■ Document text ■
I'm sure you've all experienced it: that sudden stomach churning moment when everything looks so hopeless. It usually comes in the middle of March, when work stacks up, that dissertation deadline begins to feel like 12/12/12, exams come lumbering into view and not one potential employer has got back to you. It is completely indiscriminate in its administration of sheer naked terror, and even the most accomplished students, with CVs that glimmer like the North Star and their legitimate prospects of achieving that First, which is as elusive as the Pokémon legendary dogs once were, feel the terror set in. What I talk of is the Third Year Crisis, a phenomenon that has taken on a new lethal edge for the CV generation.

■ Data segment ■
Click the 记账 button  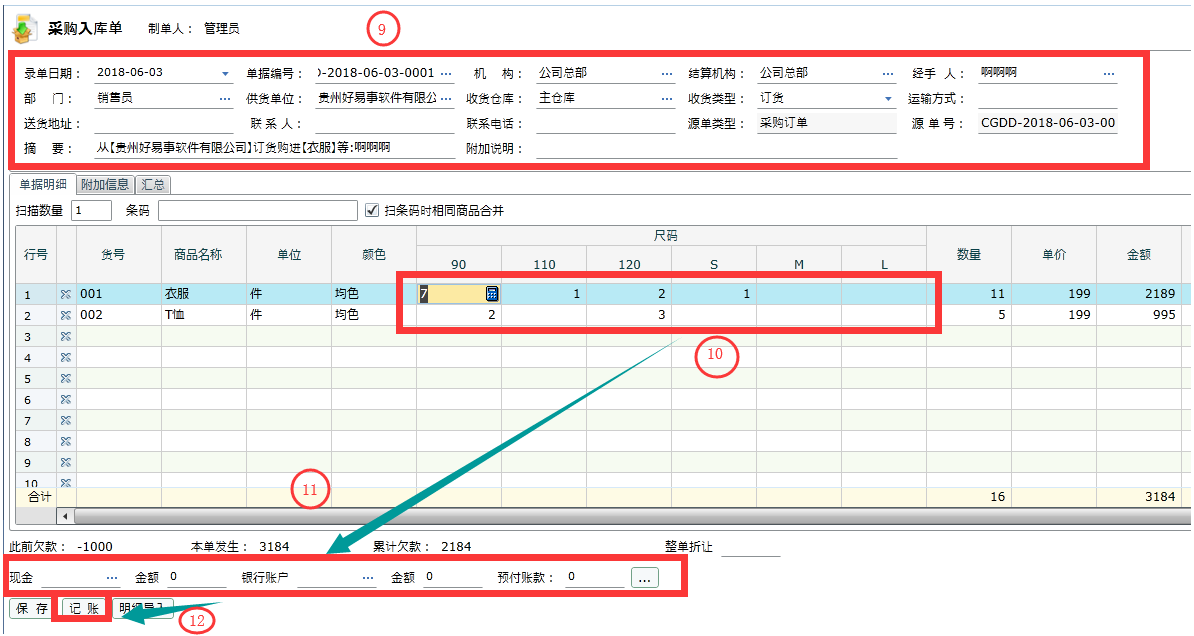pyautogui.click(x=81, y=608)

■ Aim of the exercise ■
Decide whether each statement agrees with the Third Year Crisis text, answering yes or no and quoting the deciding words. 1. The moment of terror usually arrives in the middle of March. 2. Only students with weak records feel the terror. 3. The Third Year Crisis is described as a phenomenon. Please answer from the Third Year Crisis text alone, not from the data.

■ Task answer ■
1. Yes: "It usually comes in the middle of March"
2. No: "even the most accomplished students, with CVs that glimmer like the North Star and their legitimate prospects of achieving that First, which is as elusive as the Pokémon legendary dogs once were, feel the terror set in"
3. Yes: "a phenomenon that has taken on a new lethal edge for the CV generation"